I guess in order to have the incredible snakes that I was talking about we would need to make a concerted effort as breeders to cull any problem feeding offspring and only allowing the most voracious eaters to reproduce instead of doing all we can to get them all eating. You don't need to be a geneticist to know that ain't gonna happen, not that I think it should but that's what it would take I guess.
I'd rather it be done with ball pythons, you could almost make an argument for it in their case, but for corns I think I would rather select for something a little more abitious like say, snakes that will eventually clean up after themselves. Now that's an adaptation! We'll start by killing all the ones that seem to push the paper in their cages aside and crap in the corner forcing you to scrub instead of just changing the paper. lol! What do you think?
vanderkm
09-06-04, 10:55 PM
Love the idea of selection for snakes that automatically paper train themselves - I definately have a few this year that insist on going under their papertowel instead of on it.

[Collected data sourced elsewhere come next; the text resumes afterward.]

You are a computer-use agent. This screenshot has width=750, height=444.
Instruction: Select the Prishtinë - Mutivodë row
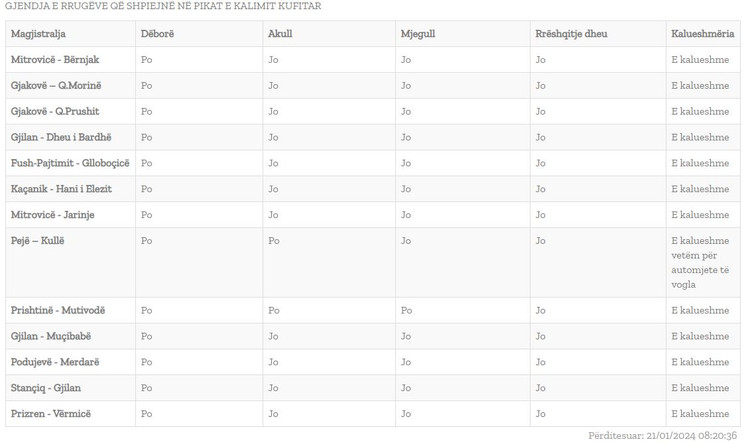coord(373,311)
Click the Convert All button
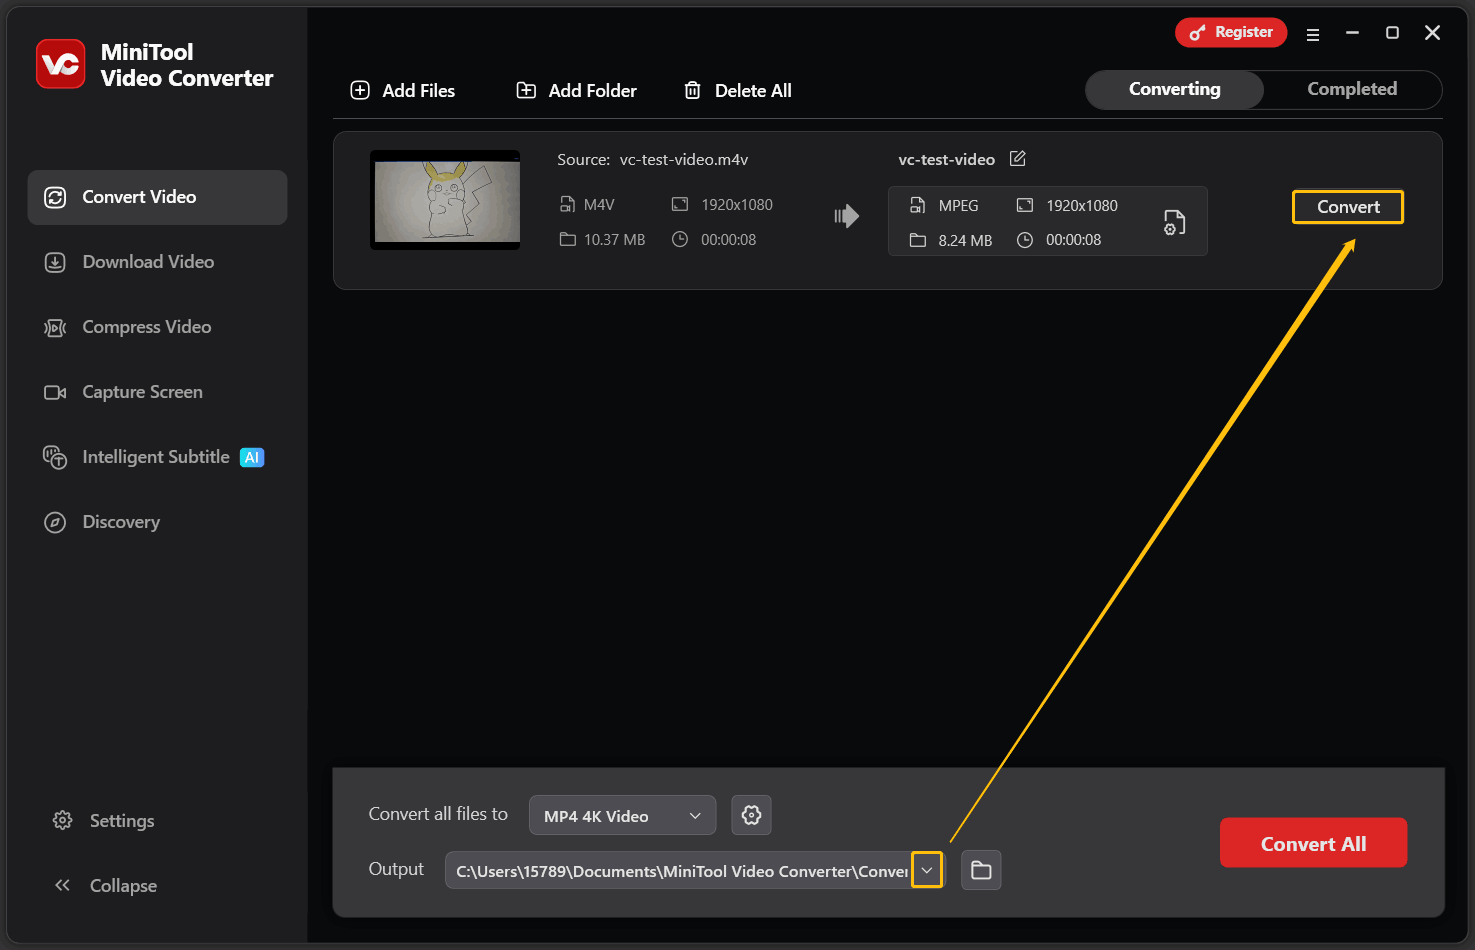 click(x=1313, y=842)
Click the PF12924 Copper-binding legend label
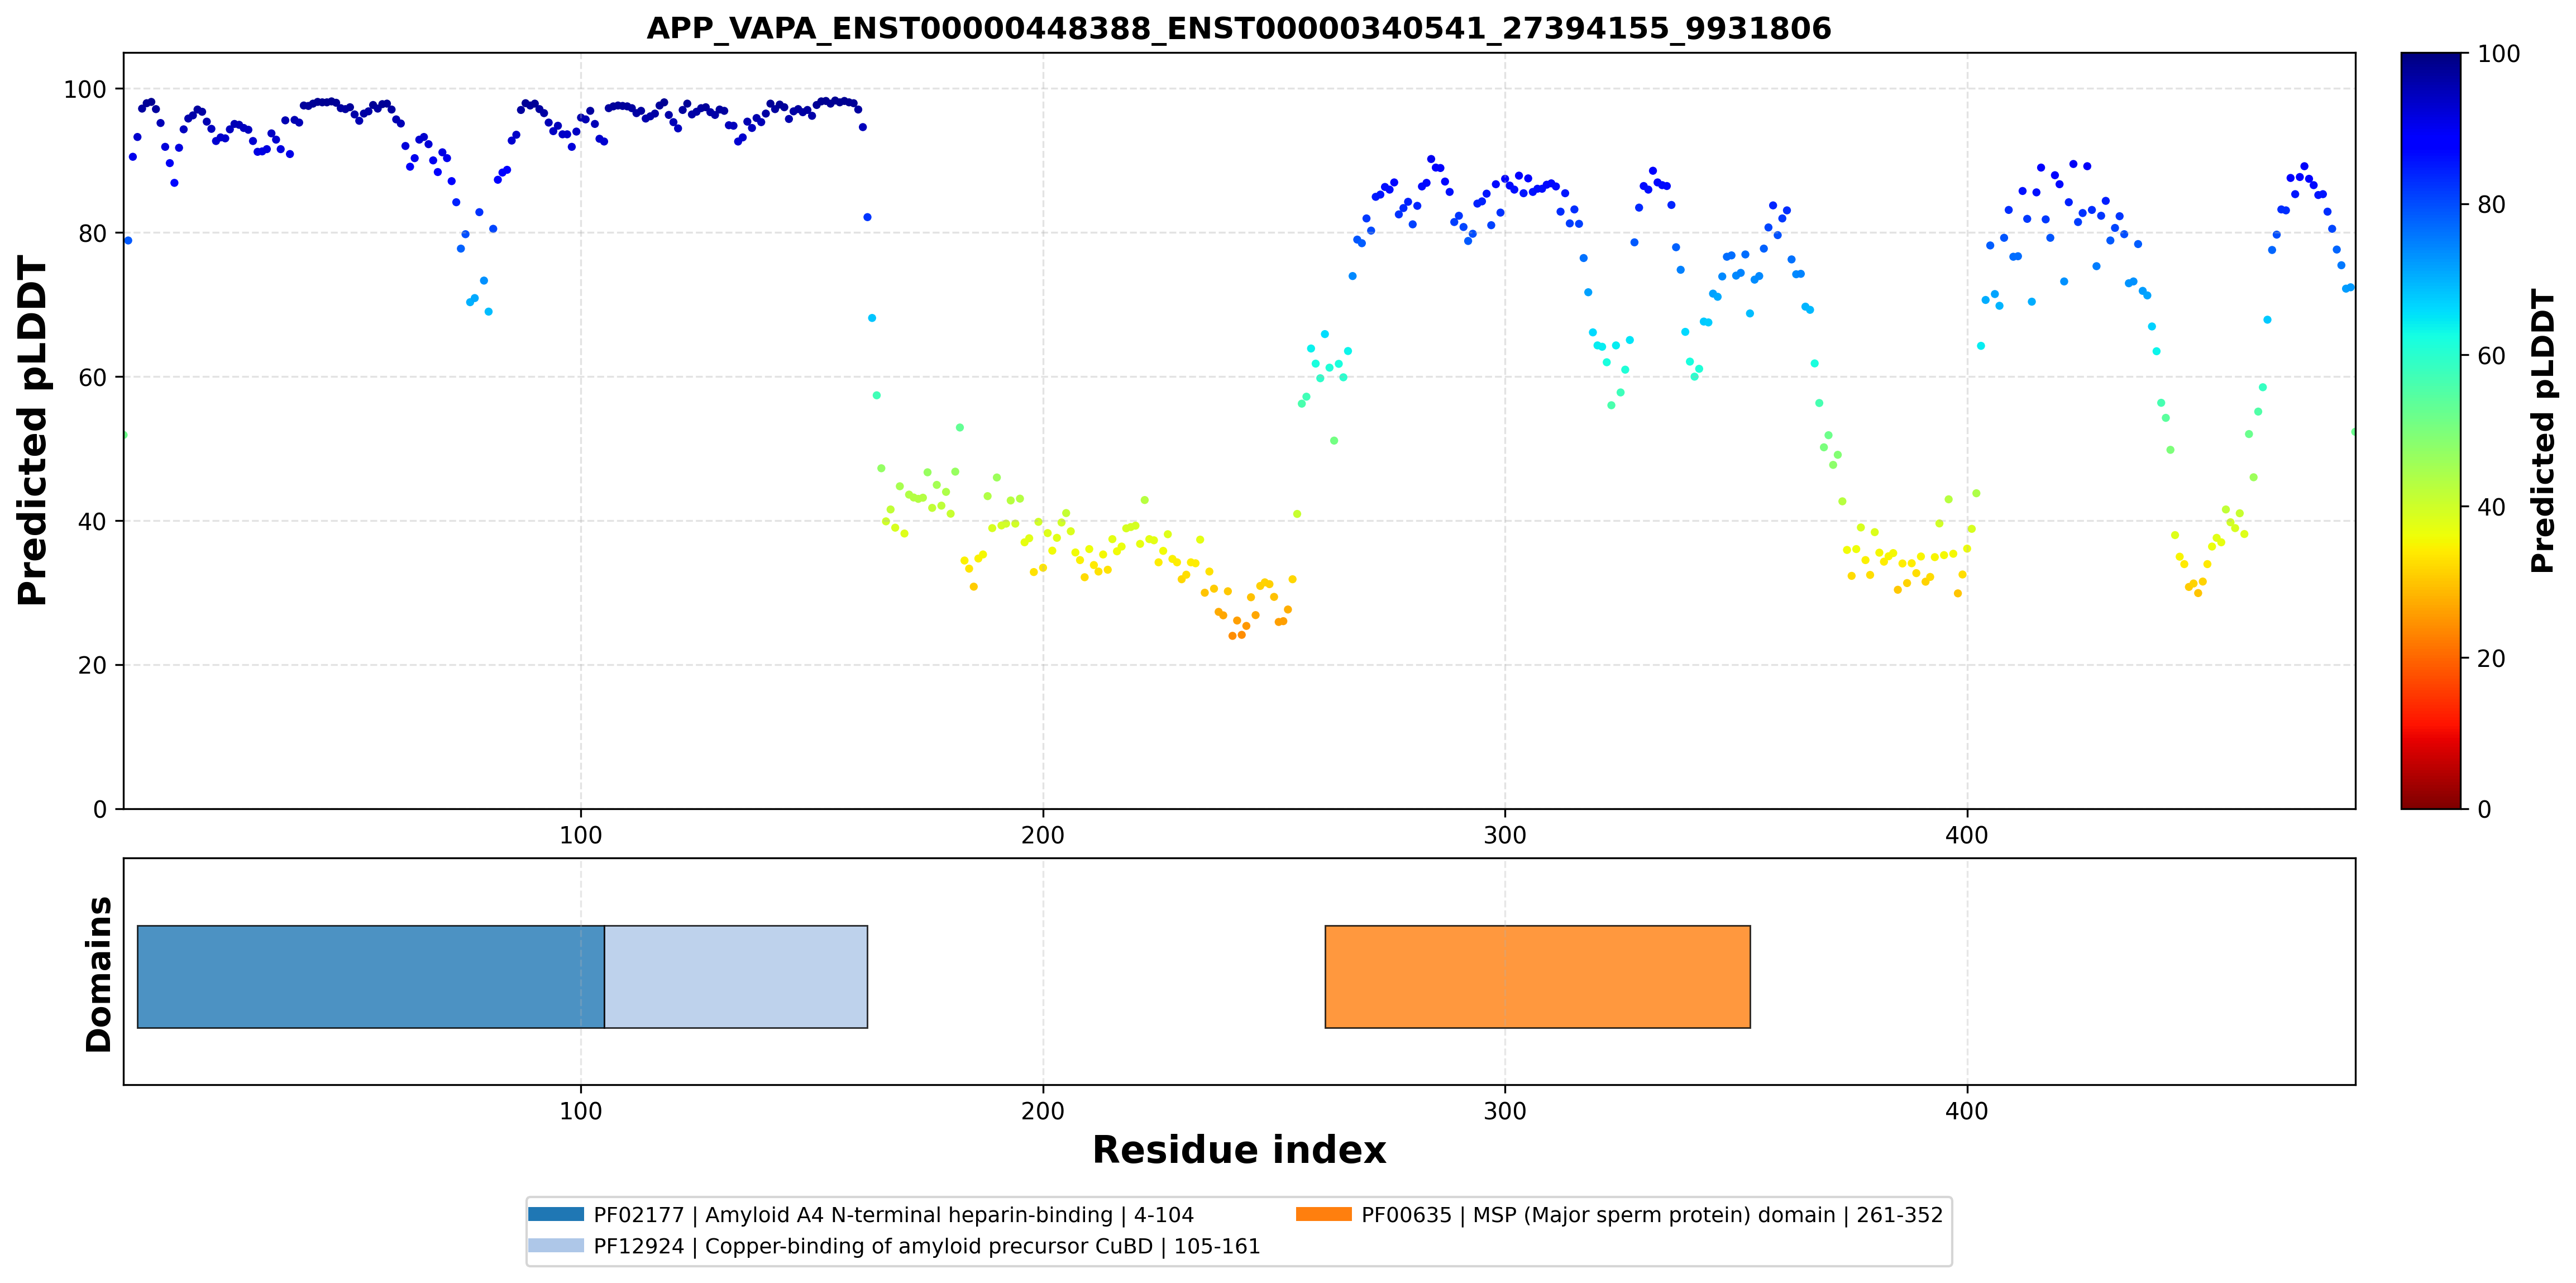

We did the force-feed thing last year to learn how to do it. This year anything that doesn't eat goes to our baby cal king - he has been more than willing to take care of a couple this year for us. Amazing thing is that some of the very tiniest corns I had hatch from very tiny eggs are eating like pigs and it is some of the larger ones that seem to fear a pinky when I put it in with them - they just freak out and try to get away from it (have seen this with rats before but these two were even 'afraid' of mice pinks. They had 8-10 chances but no interest so they have served their purpose - the cal king is looking great!
mary v.
MouseKilla
09-07-04, 05:59 PM
Yes, I'd have to agree with doing that after 8 or 10 tries, fussing over one now just translates into fussing with dozens in the next generation whether it's in your collection or in another.
In the two clutches I had this year I didn't have many that refused more than the first 3 or 4 times, I think maybe just one and as with yours he was one of the bigger ones of the bunch. Weird.
We had a tiny little freak in the second clutch that came from a normal sized egg but weighed only 3 grams! He still isn't big enough to put away the smallest of pinks but on the third try he took a wee little pink's head, he's taken one or two more heads since and might have to eat a couple more before taking his first pink. I didn't have high hopes for this guy and didn't consider him to be an animal I could rightly sell so I have decided to just keep him and see how he does. If he survives then he'll be my daughter's pet, I have no desire to produce pygmy corns! lol!